* TRY IT:
Copy nothing but the line with "The width and" and the lines that follow it to the end of the entries below, and keep the pictures out.

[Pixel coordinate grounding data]
- - - - - - -
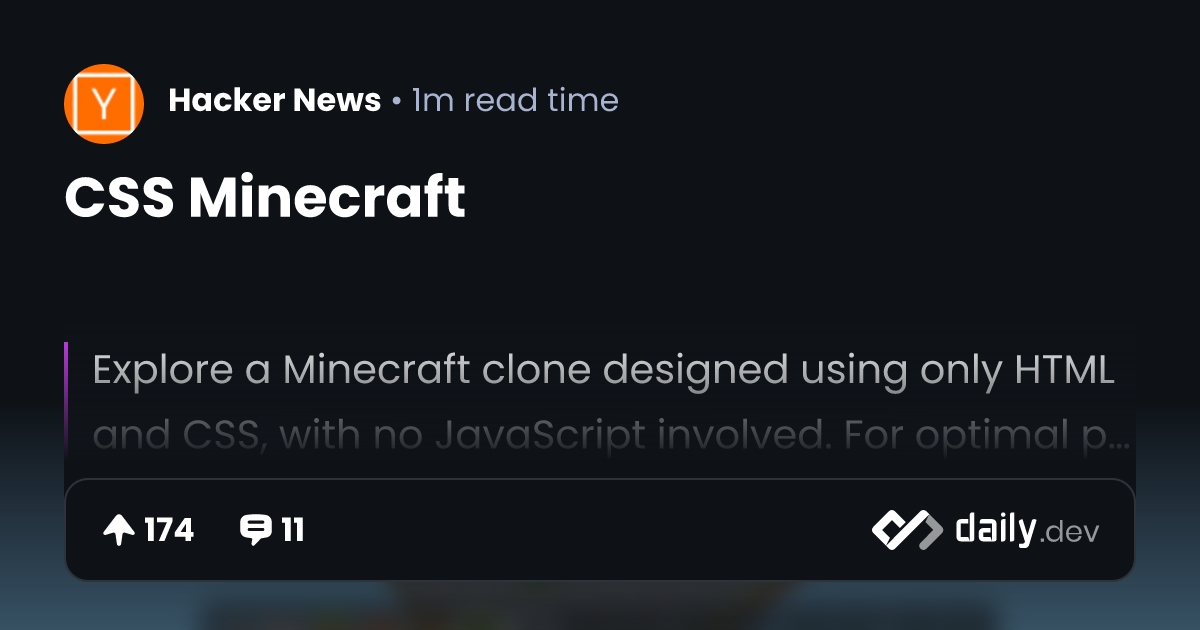Click the white Y letter inside the logo
1200x630 pixels.
tap(104, 104)

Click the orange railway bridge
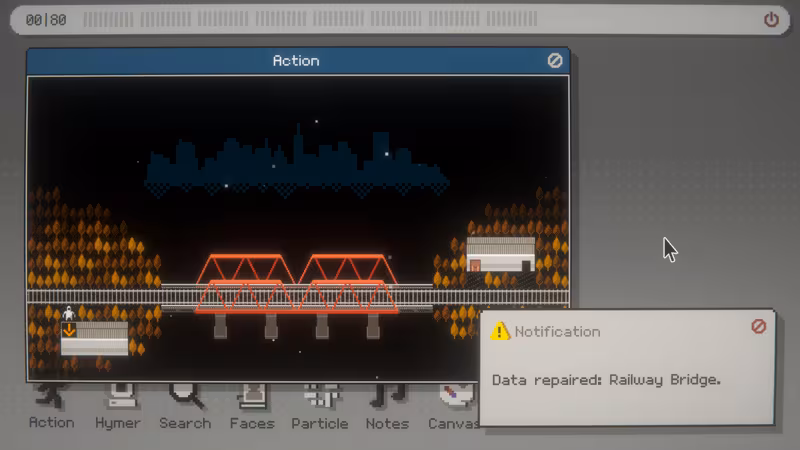tap(296, 283)
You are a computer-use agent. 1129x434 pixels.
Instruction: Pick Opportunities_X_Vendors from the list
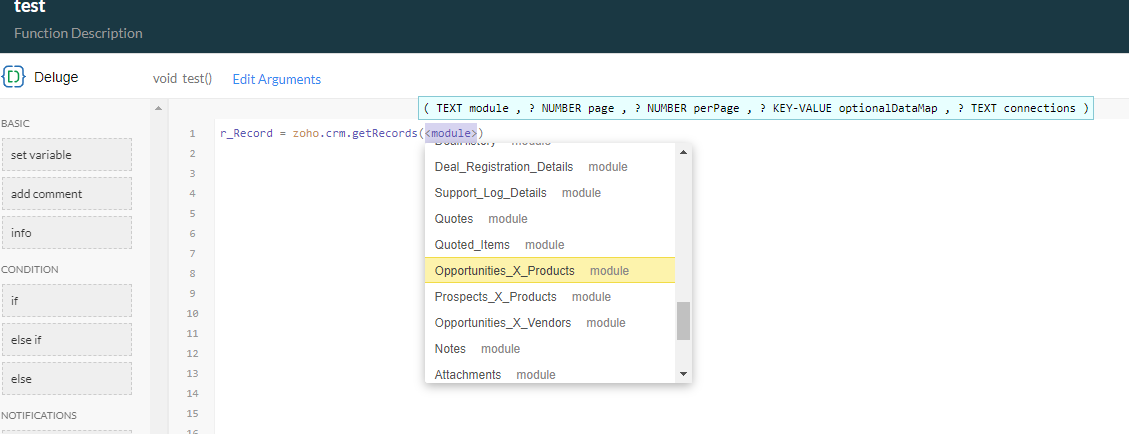point(503,323)
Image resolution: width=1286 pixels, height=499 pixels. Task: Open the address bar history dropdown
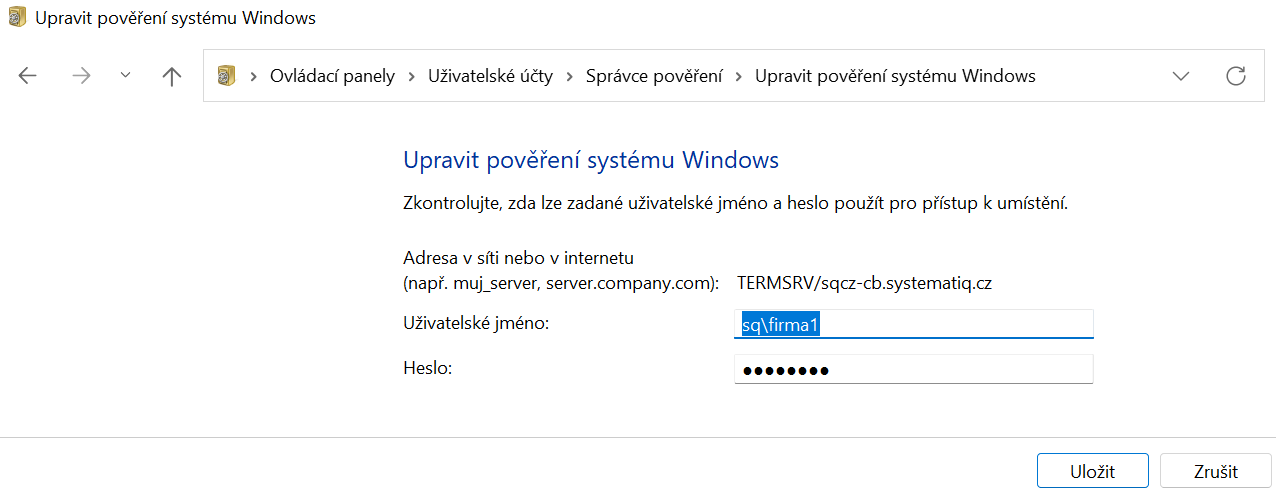coord(1181,76)
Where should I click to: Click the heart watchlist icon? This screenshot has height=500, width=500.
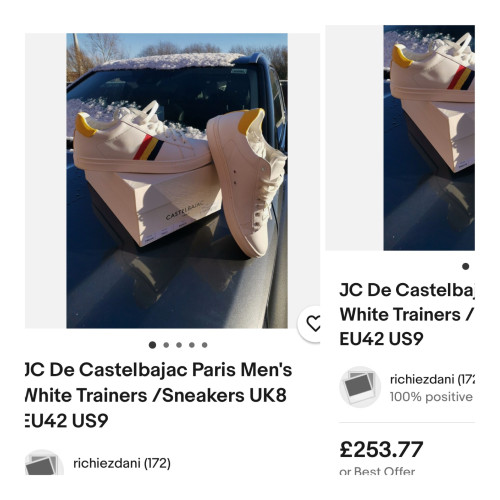point(313,323)
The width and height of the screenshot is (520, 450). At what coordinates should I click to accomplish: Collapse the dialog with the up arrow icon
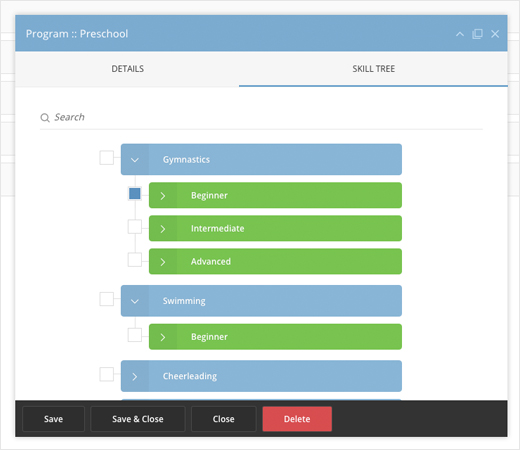pos(460,34)
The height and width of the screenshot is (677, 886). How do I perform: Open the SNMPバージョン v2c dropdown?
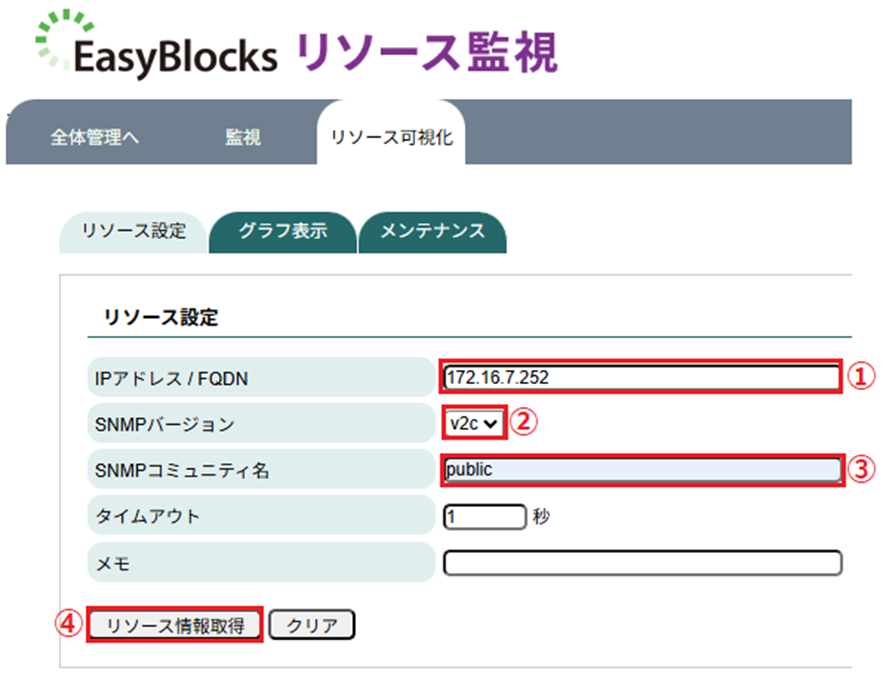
- - - - - - -
* SOLUTION FOR THIS EXERCISE:
The width and height of the screenshot is (520, 450). At what coordinates should I click to accomplish: Collapse the dialog with the up arrow icon
pos(460,34)
The height and width of the screenshot is (677, 886). How do I perform: Open the SNMPバージョン v2c dropdown?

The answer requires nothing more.